Cela ne date pas d’hier.
« Le système idéographique est né en Mésopotamie, en Égypte et en Chine, de la combinaison des deux modes de communication qui coexistent dans toutes les sociétés : le langage qui structure le groupe et régit ses échanges internes, et l’image, qui permet au groupe d’accéder au monde invisible où sa parole n’a pas cours. »

Penser l’espace

… « l’image relève de la catégorie de l’espace.
[Il] faut admettre d’abord que sa surface est première, c’est-à-dire préalable aux figures représentées, et telle que ces figures en soit elles-mêmes tributaires, mais aussi que les intervalles qui les séparent en préserve les valeurs ».

Poétique du blanc

Vide et intervalle dans la civilisation de l’alphabet.

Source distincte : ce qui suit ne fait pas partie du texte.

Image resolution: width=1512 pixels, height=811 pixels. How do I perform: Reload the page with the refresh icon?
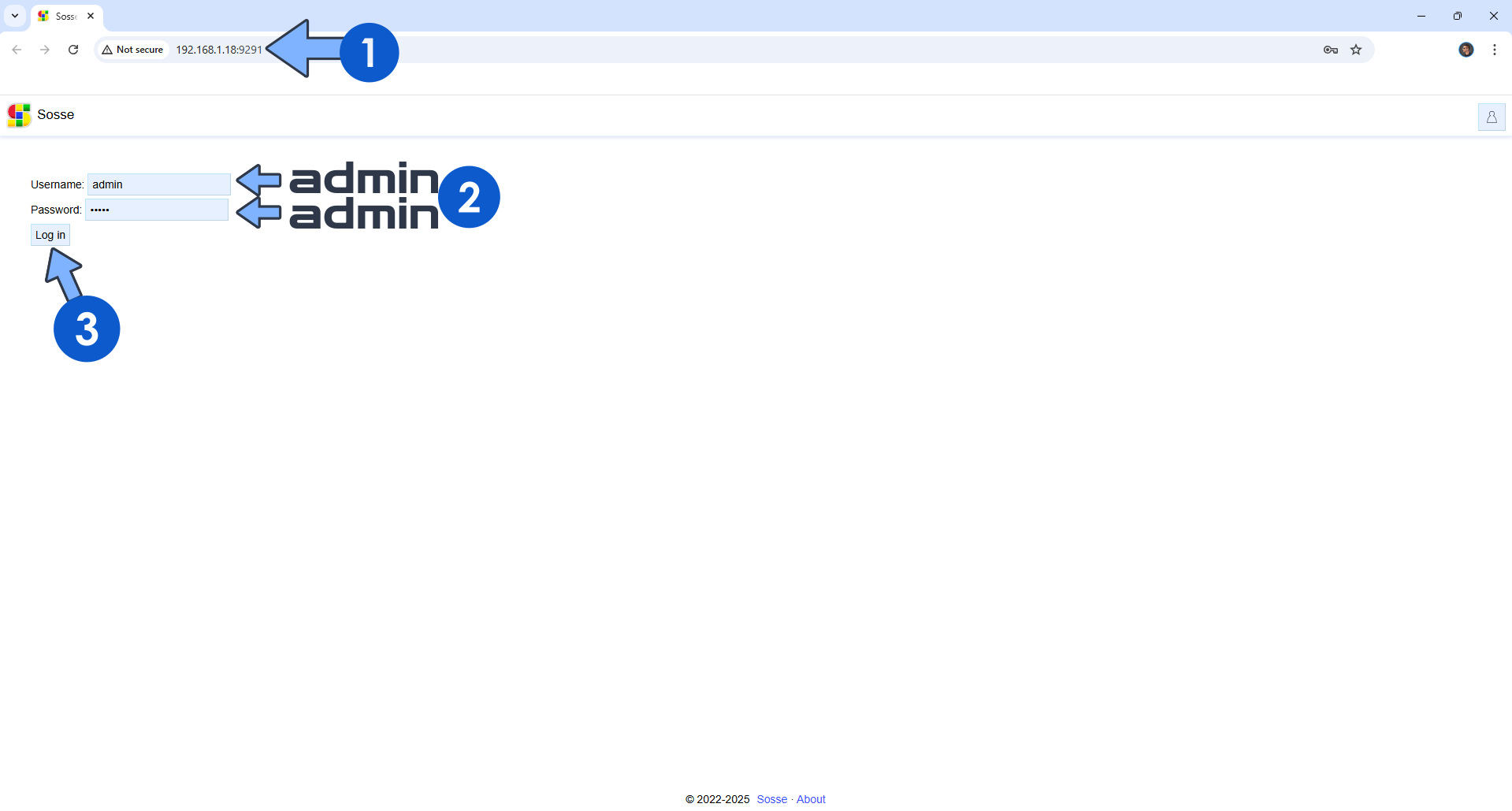click(73, 50)
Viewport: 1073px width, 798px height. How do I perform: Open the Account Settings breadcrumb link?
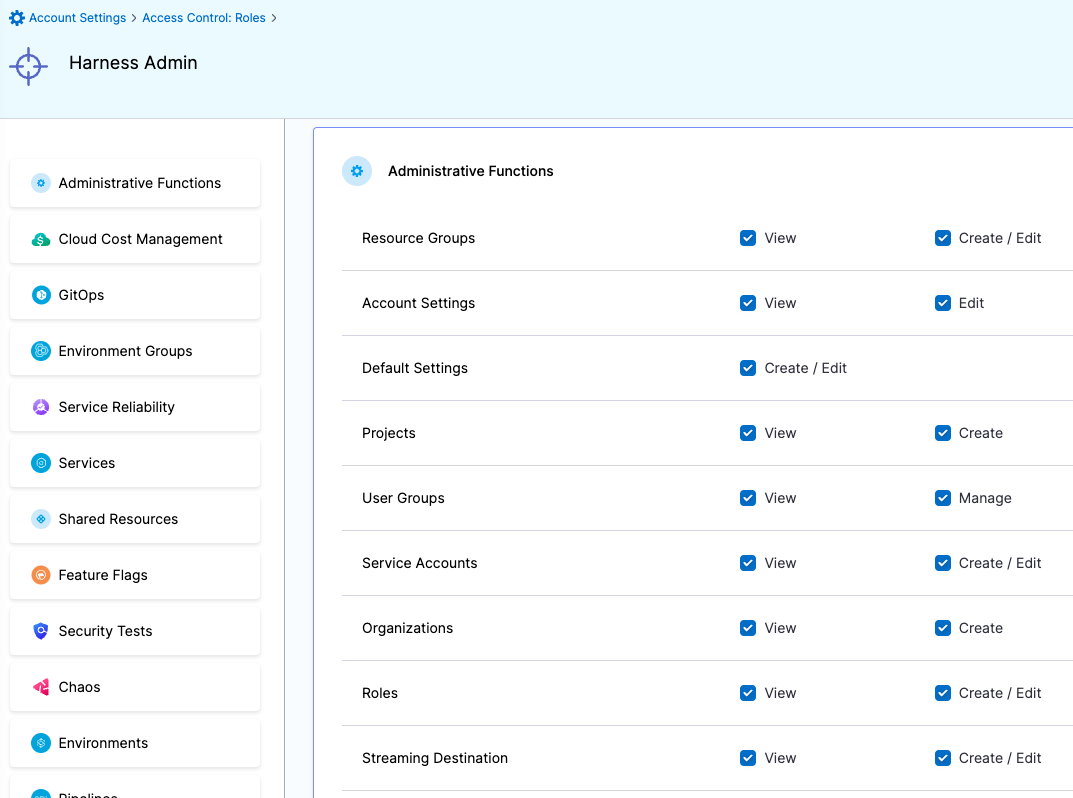(75, 17)
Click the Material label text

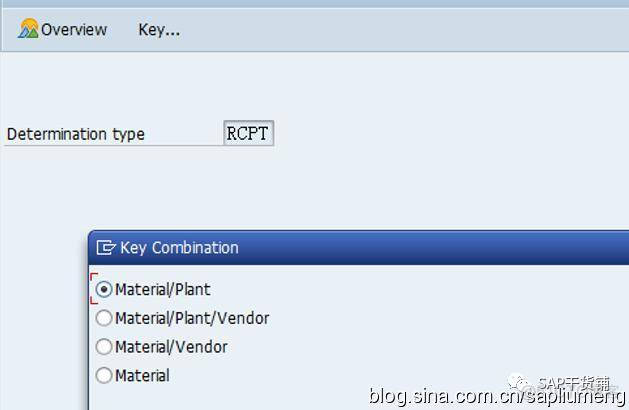point(142,376)
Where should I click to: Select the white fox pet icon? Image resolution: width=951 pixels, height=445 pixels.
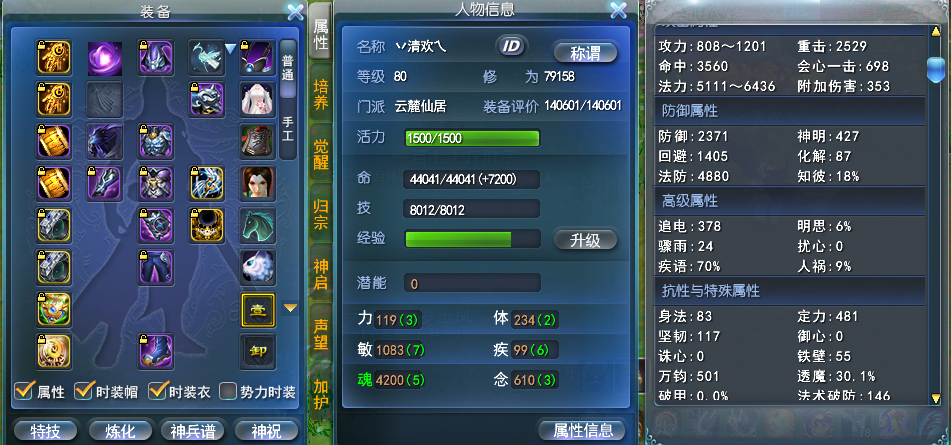coord(258,267)
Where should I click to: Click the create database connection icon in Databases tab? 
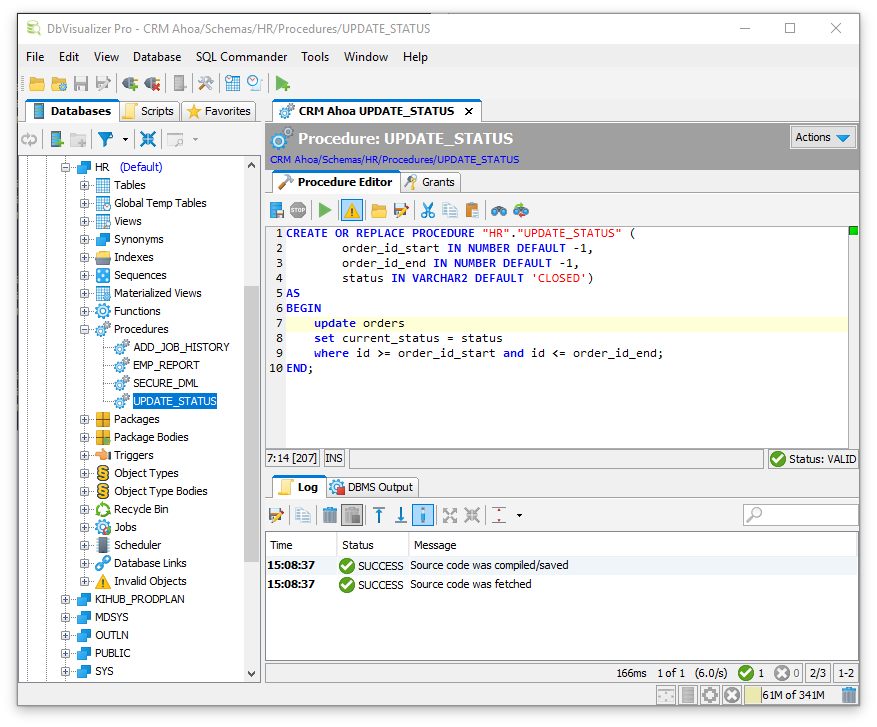click(x=58, y=140)
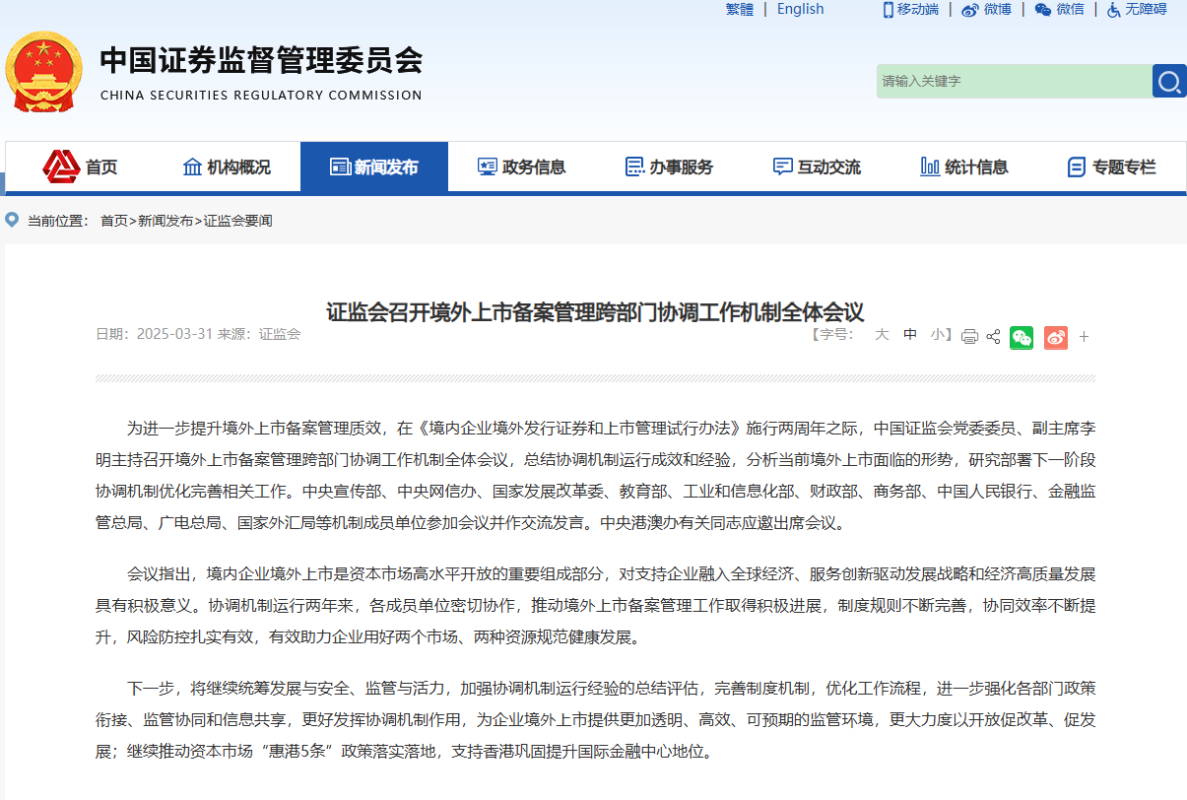Expand more share options plus icon

click(1084, 337)
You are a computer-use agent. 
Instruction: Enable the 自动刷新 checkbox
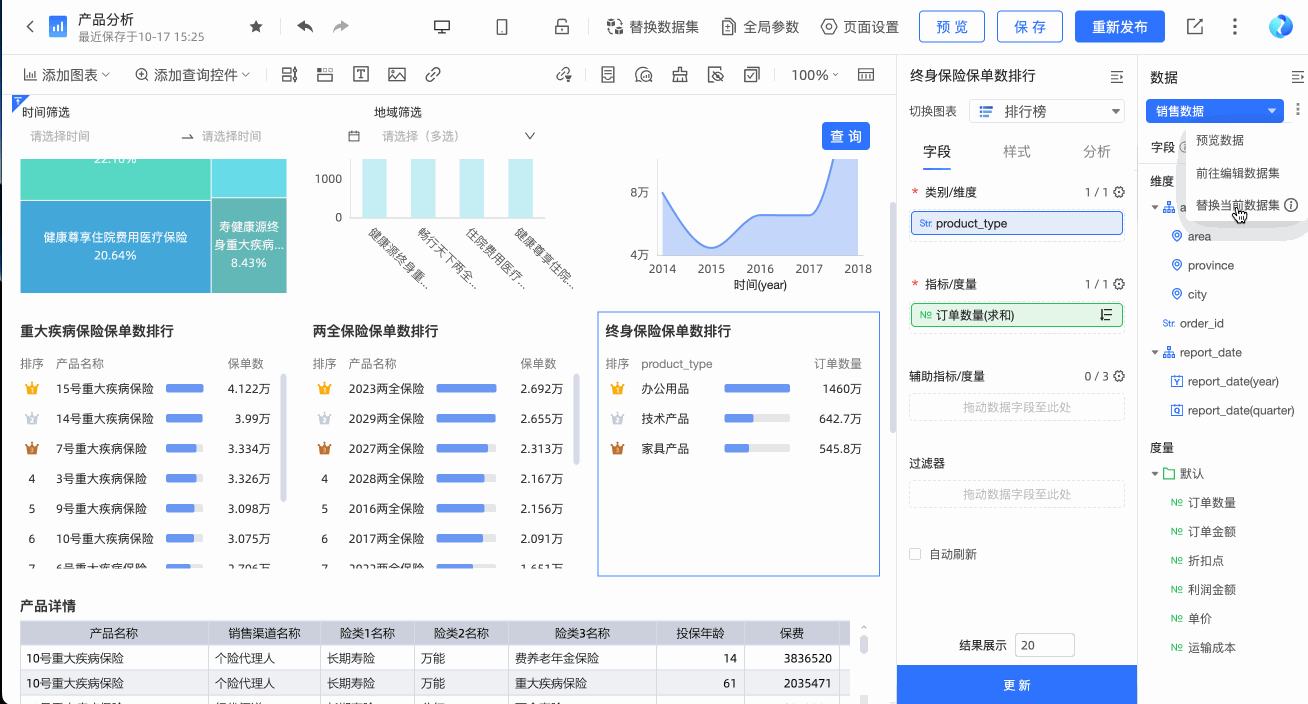(915, 554)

« Pourquoi le blanc, si précieux aux peintres de toutes les cultures et essentiel aux calligraphes chinois et japonais, n’est-il évoqué en Occident qu’en termes d’absence, ou de manque ? On n’y conçoit pourtant jamais cette couleur, Wittgenstein lui-même l’avait noté, comme transparente : elle demeure toujours celle d’une surface lumineuse et impénétrable. L’hypothèse qui est avancée dans ce livre est que notre ignorance, ou plutôt notre refus, du blanc tient au modèle de pensée que nous devons à l’alphabet. En inventant la transcription de la parole par voyelles et par consonnes les Grecs ont transformé l’écriture en code graphique, provoquant ainsi dans son histoire une mutation qui, de la création des systèmes idéographiques à celle de l’écriture sémitique, n’avait jamais été envisagée : l’exclusion de la part visuelle de l’écriture, sa lecture, de ses principes de fonctionnement. Écrire revenait désormais à inventer mentalement des signes phonétiques, et lire à savoir d’abord les entendre. Plus rien ne subsistait dans ce système de la pensée de l’écran et de l’interrogation de l’espace d’où était né trois mille ans plus tôt un mode de communication inédit, comme en témoignent les mythes mésopotamiens ou chinois mettant en rapport son invention avec la contemplation du ciel étoilé et la lecture divinatoire. »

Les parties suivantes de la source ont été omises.